Zhang Hong, Zeng Donglin, Olschwang Sylviane, Yu Kai
Institute of Biostatistics, School of Life Science, Fudan University, P.R.C ; Division of Cancer Epidemiology and Genetics, National Cancer Institute, U.S.A.
J Stat Plan Inference. 2013 Feb;143(2):368-377. doi: 10.1016/j.jspi.2012.08.006.
A formal semiparametric statistical inference framework is proposed for the evaluation of the age-dependent penetrance of a rare genetic mutation, using family data generated under a case-family design, where phenotype and genotype information are collected from first-degree relatives of case probands carrying the targeted mutation. The proposed approach allows for unobserved risk factors that are correlated among family members.
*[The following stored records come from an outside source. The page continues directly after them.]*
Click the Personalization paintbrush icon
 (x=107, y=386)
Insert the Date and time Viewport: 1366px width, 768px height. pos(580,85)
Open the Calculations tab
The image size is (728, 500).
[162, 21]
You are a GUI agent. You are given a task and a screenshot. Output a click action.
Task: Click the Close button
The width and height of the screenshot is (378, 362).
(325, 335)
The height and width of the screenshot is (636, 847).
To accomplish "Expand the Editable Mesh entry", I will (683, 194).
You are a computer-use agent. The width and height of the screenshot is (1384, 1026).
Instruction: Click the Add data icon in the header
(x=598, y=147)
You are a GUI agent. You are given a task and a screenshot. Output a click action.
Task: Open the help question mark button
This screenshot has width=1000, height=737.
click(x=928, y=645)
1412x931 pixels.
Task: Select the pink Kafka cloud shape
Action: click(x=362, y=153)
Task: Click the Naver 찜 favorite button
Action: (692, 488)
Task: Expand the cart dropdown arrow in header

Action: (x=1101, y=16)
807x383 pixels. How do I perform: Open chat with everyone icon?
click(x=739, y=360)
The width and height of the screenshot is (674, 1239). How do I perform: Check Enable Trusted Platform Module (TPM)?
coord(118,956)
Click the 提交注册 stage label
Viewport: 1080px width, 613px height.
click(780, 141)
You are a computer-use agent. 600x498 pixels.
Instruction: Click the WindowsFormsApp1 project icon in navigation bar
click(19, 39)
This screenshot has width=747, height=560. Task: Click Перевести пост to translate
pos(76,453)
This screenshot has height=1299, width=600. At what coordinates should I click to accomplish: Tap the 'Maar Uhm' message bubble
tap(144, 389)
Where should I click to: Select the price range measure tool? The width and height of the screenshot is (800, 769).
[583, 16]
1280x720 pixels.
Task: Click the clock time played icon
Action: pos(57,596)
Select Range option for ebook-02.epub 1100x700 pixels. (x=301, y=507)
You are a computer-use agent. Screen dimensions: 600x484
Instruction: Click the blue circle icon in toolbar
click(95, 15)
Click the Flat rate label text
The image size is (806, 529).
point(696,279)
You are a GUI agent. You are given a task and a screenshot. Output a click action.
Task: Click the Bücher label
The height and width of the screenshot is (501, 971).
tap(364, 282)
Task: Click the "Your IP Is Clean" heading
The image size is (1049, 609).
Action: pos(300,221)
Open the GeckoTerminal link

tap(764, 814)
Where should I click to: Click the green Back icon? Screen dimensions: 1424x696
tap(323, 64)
Some rigorous large sample properties are established, which show that the proposed estimators were asymptotically semi-parametric efficient. A simulation study is conducted to evaluate the performance of the new approach, which shows the robustness of the proposed semiparamteric approach and its advantage over the corresponding parametric approach. As an illustration, the proposed approach is applied to estimating the age-dependent cancer risk among carriers of the MSH2 or MLH1 mutation.
本文提出了一个形式化的半参数统计推断框架,用于评估罕见基因突变的年龄依赖性外显率,该框架使用在病例-家系设计下生成的家系数据,其中从携带目标突变的病例先证者的一级亲属中收集表型和基因型信息。所提出的方法允许存在家庭成员间相关的未观察到的风险因素。建立了一些严格的大样本性质,表明所提出的估计量是渐近半参数有效的。进行了一项模拟研究以评估新方法的性能,该研究表明所提出的半参数方法的稳健性及其相对于相应参数方法的优势。作为一个例证,所提出的方法被应用于估计MSH2或MLH1突变携带者中与年龄相关的癌症风险。